In the film Chinatown, Roman Polanski (playing “man with a knife”) slices the nose of Jack Nicholson’s character, Jake, requiring the detective to work with a white bandage covering the center of his face. Later, when someone asks him if it hurts, he answers, “Only when I breathe.”

Michael E. Smith, “Birds,” 2011. Urethane foam. 181/2 × 22 × 22˝. Courtesy Susanne Hilberry Gallery
Michael E. Smith, “Birds,” 2011. Urethane foam. 181/2 × 22 × 22˝. Courtesy Susanne Hilberry Gallery

The susceptible protagonist, wearing a reminder of his sadistically inflicted injury, adds a droll, surreal quality to the story. True to the classic, strong minded hero, pain strengthens rather than diminishes Jake’s drive. A similar sensibility runs through the work of Michael E. Smith, whose pieces reference schisms, danger, weirdness, getaways, humor, and non sequiturs to scrutinize things nasty, wounded, and tragic. The artist messes with demons but they do not keep him down.

Smith is interested in the ways we treat the world and one another; ways in which we navigate physical and mental habitats. He uses receptacles that contain or catch the things we consume, construct, and dump: a duffle bag, satellite dish, gutters, a milk carton. His materials are, for the most part, artificial and can consist of tape, urethane foam, carpet, vinyl, and Velcro. The only natural elements in this show—leather and straw—appear in two different sculptures: the duffel bag in “Duck” and the two elongated swaths of straw wrapped in milky white plastic, featured in “Untitled.” Given Smith’s frequent wordplays and animal references, one can read the leather as a life form and the straw as the food or bedding that sustains it.

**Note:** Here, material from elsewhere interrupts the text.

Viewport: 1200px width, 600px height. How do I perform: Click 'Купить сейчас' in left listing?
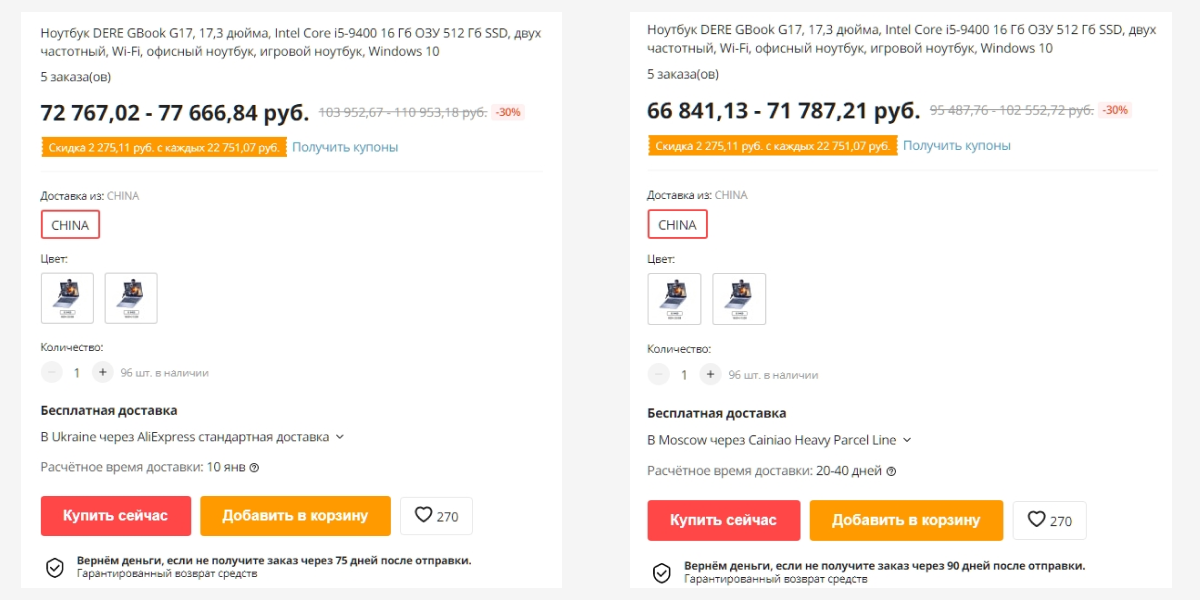(x=115, y=516)
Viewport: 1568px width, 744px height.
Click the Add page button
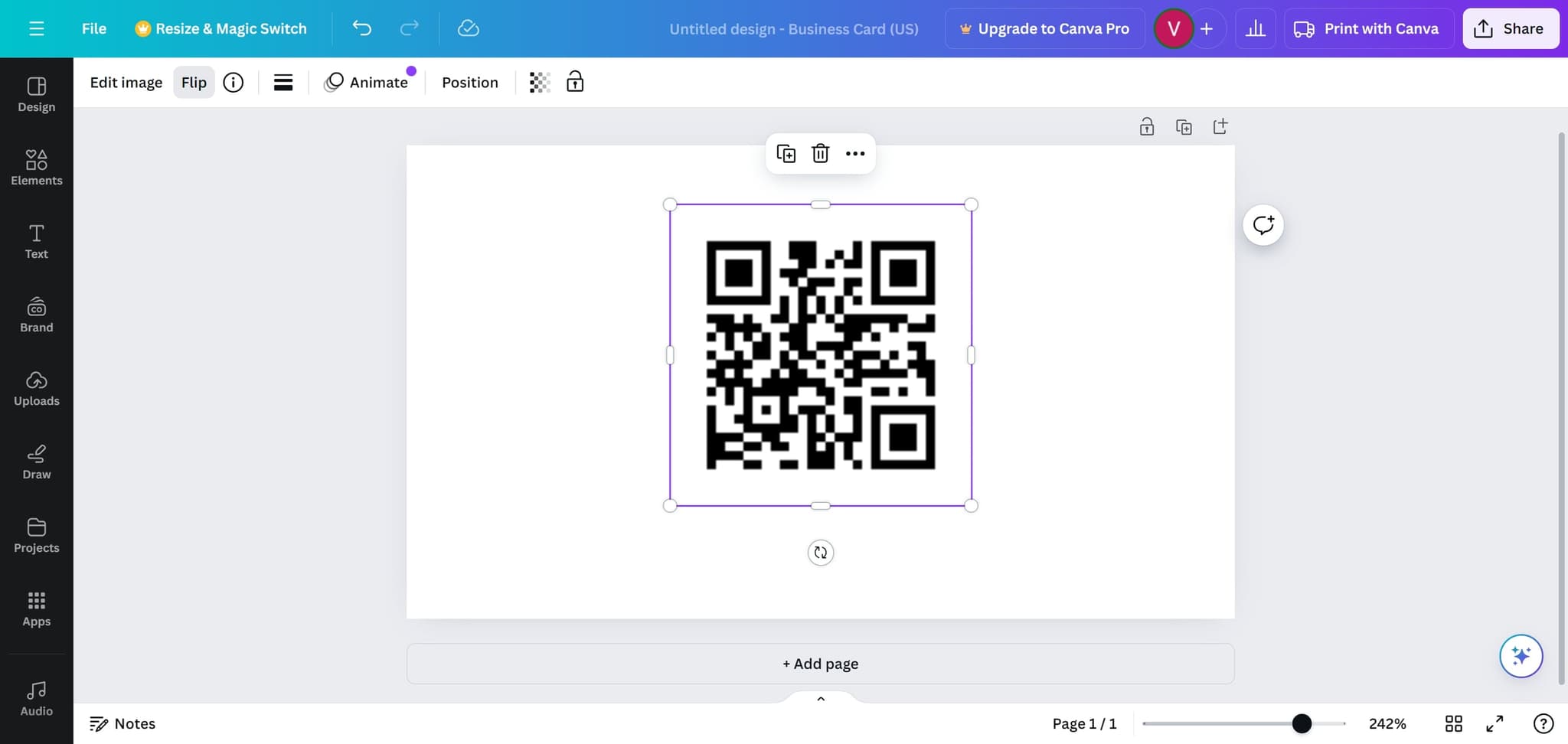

The 15 pieces in the gallery, all made in 2011, are arranged sparsely and strategically, as if they are pieces on a game board or stage set, poised for the exit or arrival of a character. Movement is suggested; action is suspended. Only three of the works are titled— “Duck,” “Birds,” and “Worms”—function equally as nouns and verbs, referencing the animal as well as the movement each one makes (respectively: dodge, swoop, writhe).

“Duck” an altered leather duffle bag with rings of tape fixed to it, is drop dead gorgeous. The piece hangs on the gallery front door so that visitors must brush against it when entering or exiting the building. It is cumbersome enough to prevent a quick entrance or escape. “Worms” is a gray, apparently unadorned satellite dish set on the floor. A light Smith places on the ceiling casts a cadaverous hue, especially visible at night. When you overturn the dish (in the same way upending a rock in the woods reveals slugs, bugs, and worms) a hidden universe is suggested. White foam bursts with a wriggling mosaic of red, blue, and yellow, and a fleshy toned streak plays off the overhead light. “Birds,” a spiky sculpture made of four oblong pieces of rainbow-dyed urethane foam, reads as a condensed cluster, perhaps the murderous flocks of Hitchcock’s The Birds finally together in one place.

Each piece in this powerfully lyrical show unlocks a chain of associations. One example is the way in which Smith’s sculpture, “Birds,” and the Hitchcock film examine our strange relationship with animals. We own, feed, sleep with, pet, eat, and shoot them; we fill their environment with toxins; name sports teams after them; wear them on clothing; portray them in tokens and trinkets. Is the vicious behavior in The Birds a force of nature or retaliation for our inconsistent, arguably sadomasochistic treatment of these airborne creatures?

The first time I saw Smith’s work, a collaboration with artist Kate Levant in this gallery in 2007, I went home and re-read Beckett’s Waiting for Godot, whose spare language and stage set require serious viewer engagement in order to grasp the play’s deft blend of vulnerability, aggression, fortitude, and humor. It is the same with Smith’s current show. He configures the gallery into a series of life and death cycles, staging them in a cryptic state of pause, asking viewers to bring their own ideas and histories to their assessment. Like Beckett, Smith does not offer simple judgments about things being positive or negative but views the whole mix as a continuum. As Beckett puts it, “Birth was the death of him.”